### INFORMATION
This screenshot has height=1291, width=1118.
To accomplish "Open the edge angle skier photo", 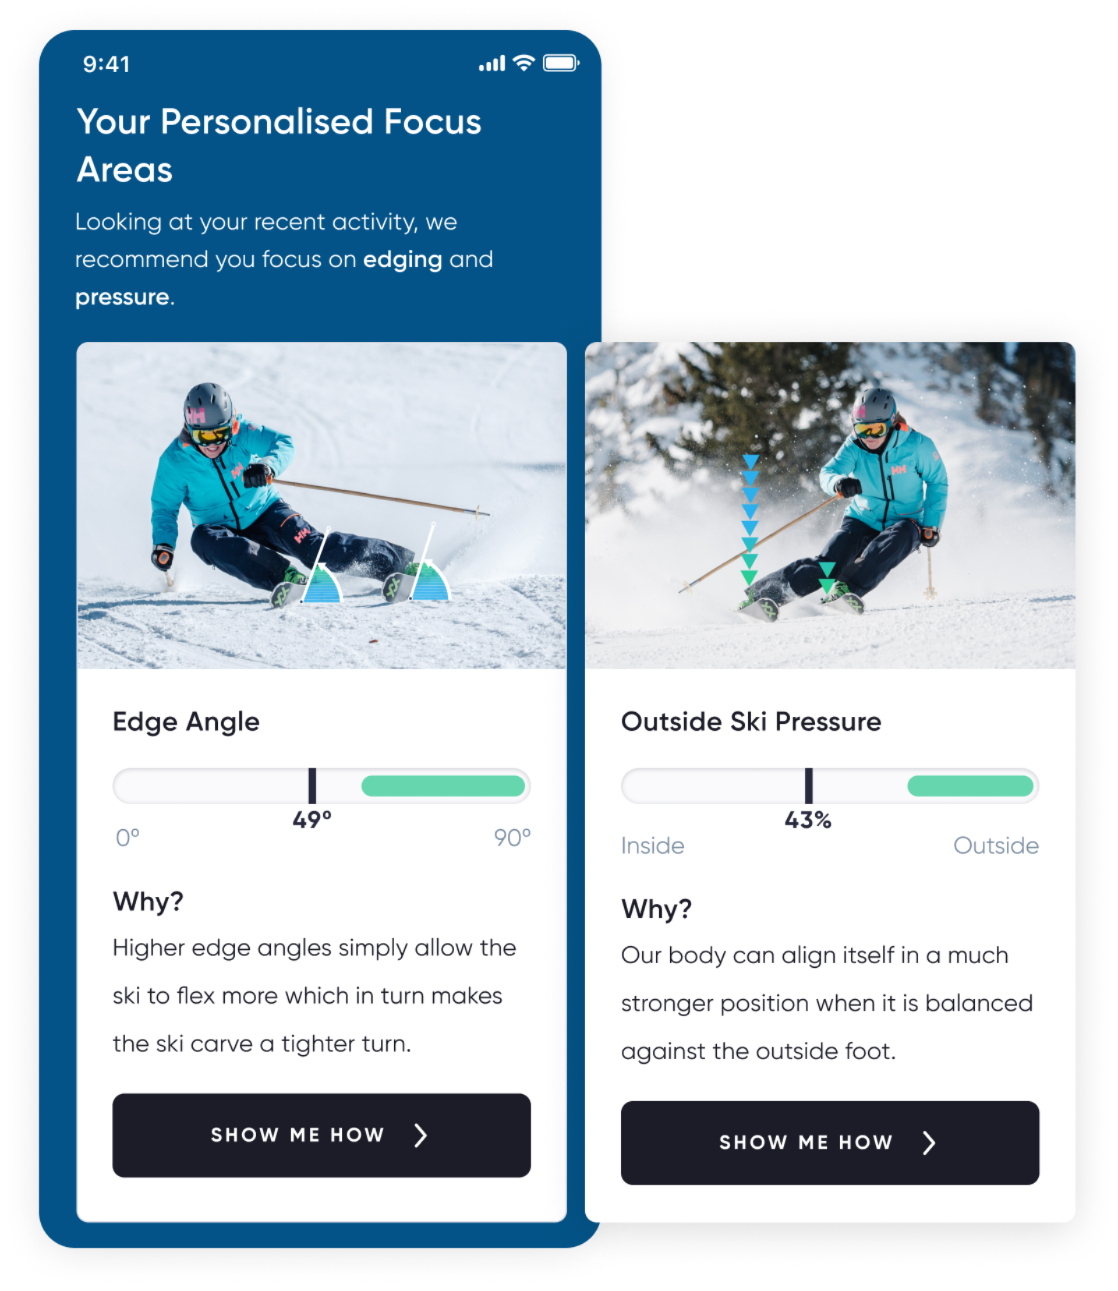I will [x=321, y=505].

--

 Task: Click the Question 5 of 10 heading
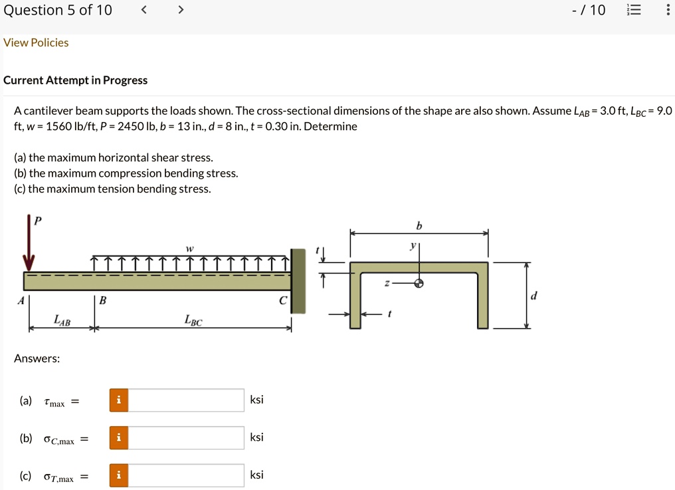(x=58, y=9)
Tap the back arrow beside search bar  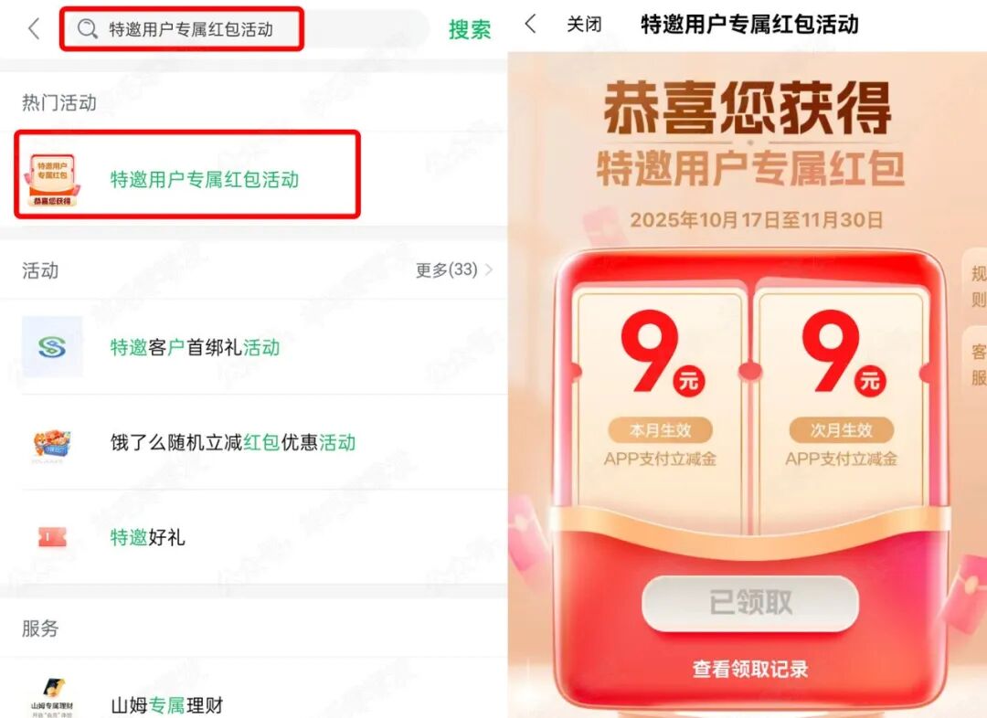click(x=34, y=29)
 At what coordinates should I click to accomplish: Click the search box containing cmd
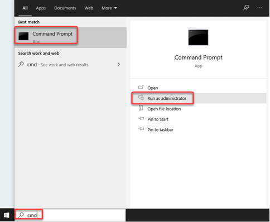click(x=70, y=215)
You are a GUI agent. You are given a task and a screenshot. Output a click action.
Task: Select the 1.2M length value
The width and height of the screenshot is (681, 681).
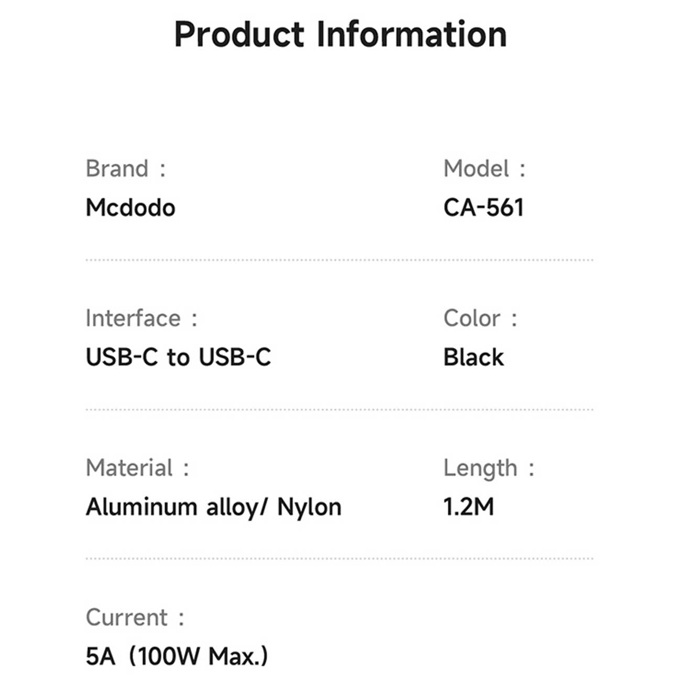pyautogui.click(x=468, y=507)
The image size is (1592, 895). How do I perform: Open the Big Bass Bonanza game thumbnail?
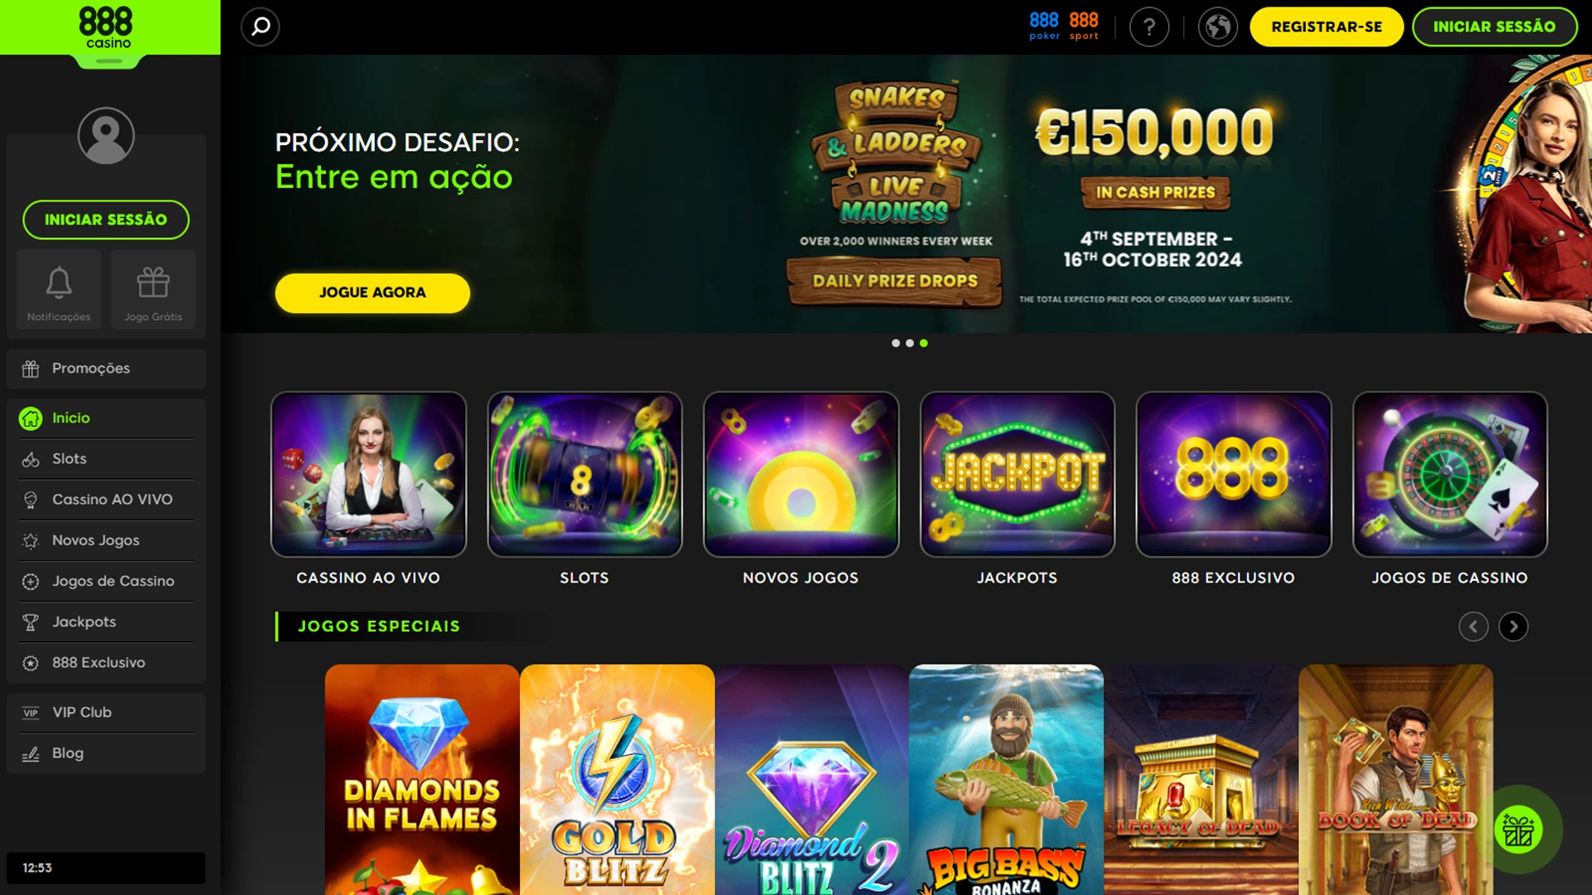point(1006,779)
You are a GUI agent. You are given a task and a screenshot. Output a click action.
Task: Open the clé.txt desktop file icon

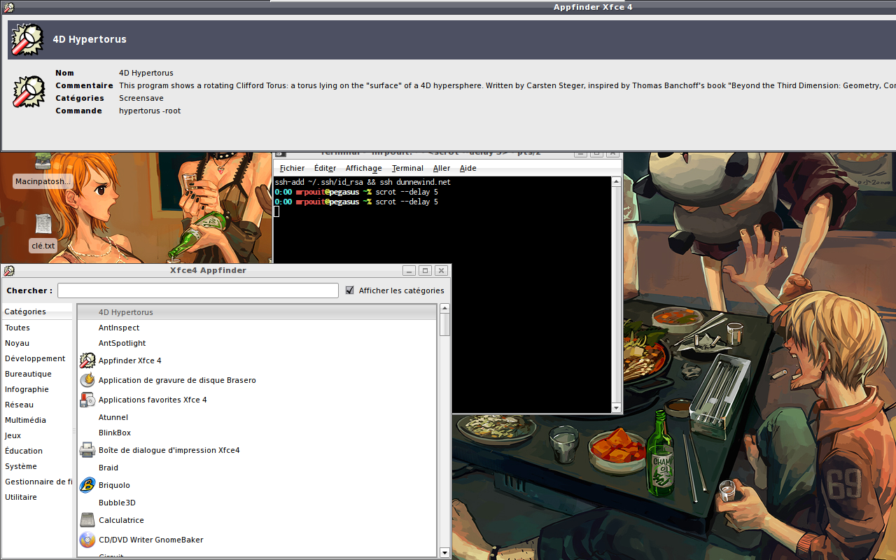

* * *

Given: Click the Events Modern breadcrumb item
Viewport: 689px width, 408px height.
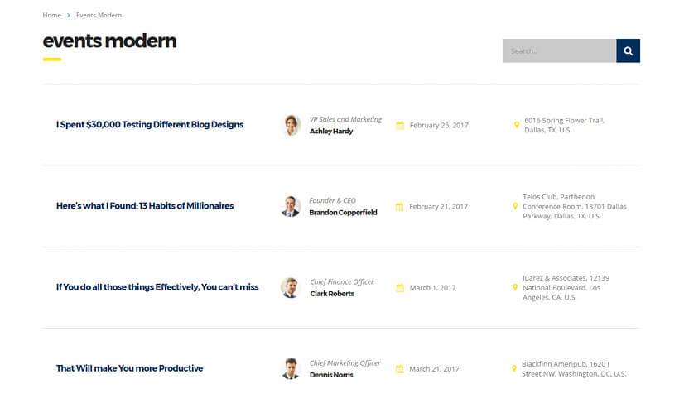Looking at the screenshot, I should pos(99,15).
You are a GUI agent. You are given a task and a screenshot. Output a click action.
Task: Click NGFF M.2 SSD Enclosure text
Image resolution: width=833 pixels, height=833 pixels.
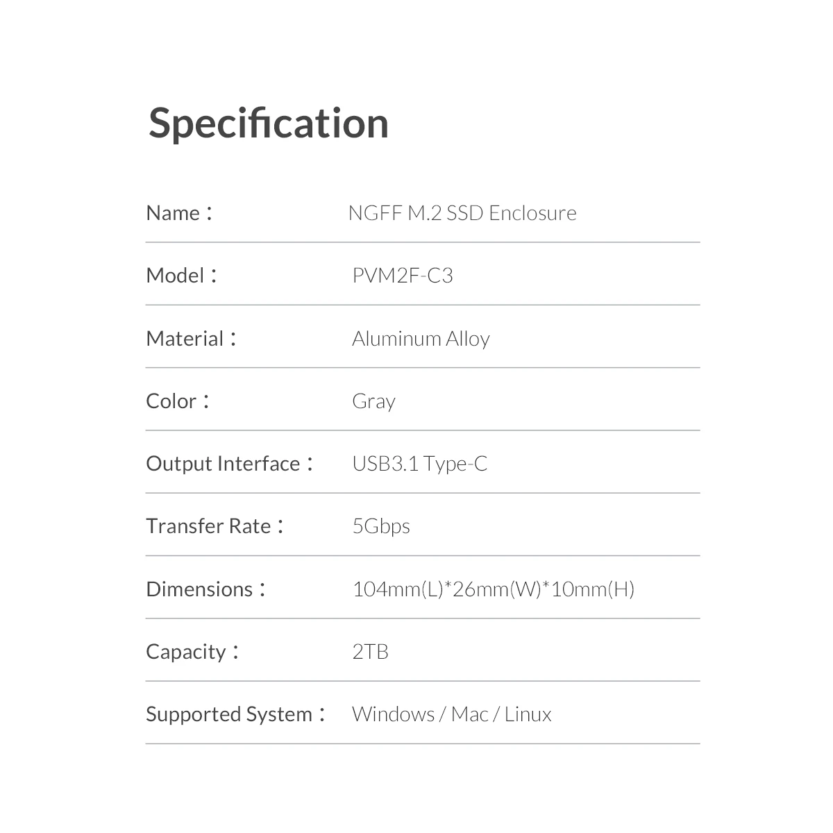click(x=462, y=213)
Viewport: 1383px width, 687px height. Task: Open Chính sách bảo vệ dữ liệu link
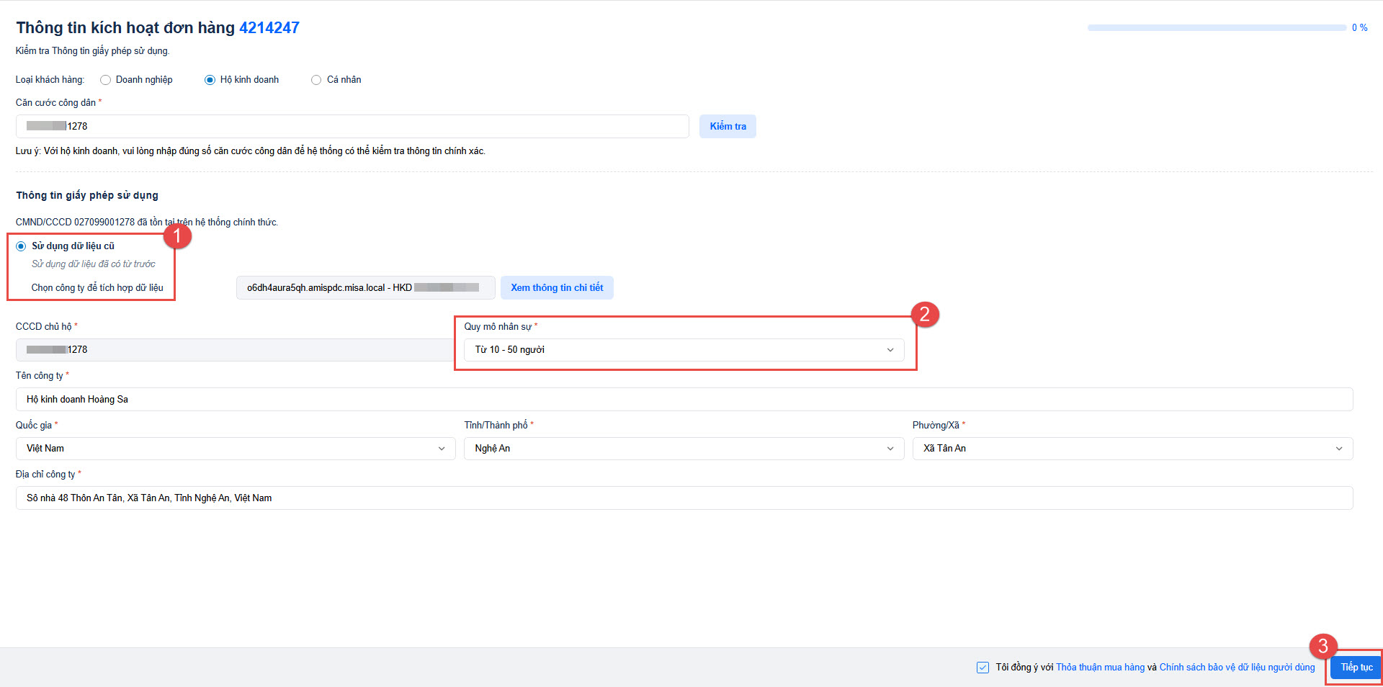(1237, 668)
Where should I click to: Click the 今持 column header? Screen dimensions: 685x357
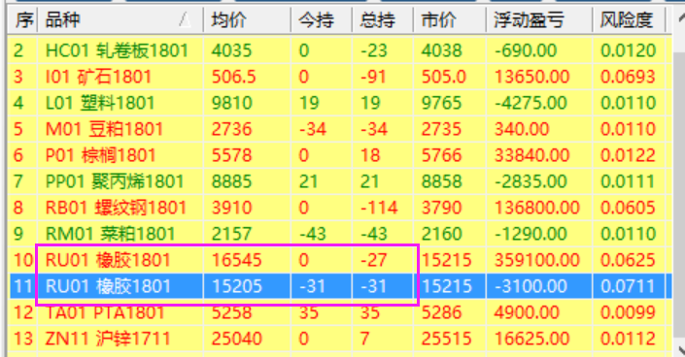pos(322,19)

### PROBLEM DESCRIPTION
Going by the data above, the answer is exactly the lines from the one holding "Task: Select the 1.2M length value" to the one holding "Task: Open the clé.txt desktop file icon", both kept, with the pictures left out.

### SOLUTION TO THE EXERCISE
Task: Select the 1.2M length value
The width and height of the screenshot is (681, 681).
pyautogui.click(x=468, y=507)
The image size is (1592, 895). How do I perform: Open the Big Bass Bonanza game thumbnail?
point(1006,779)
You are a GUI agent. You are given a task and a screenshot. Output a click action.
Task: Open the clé.txt desktop file icon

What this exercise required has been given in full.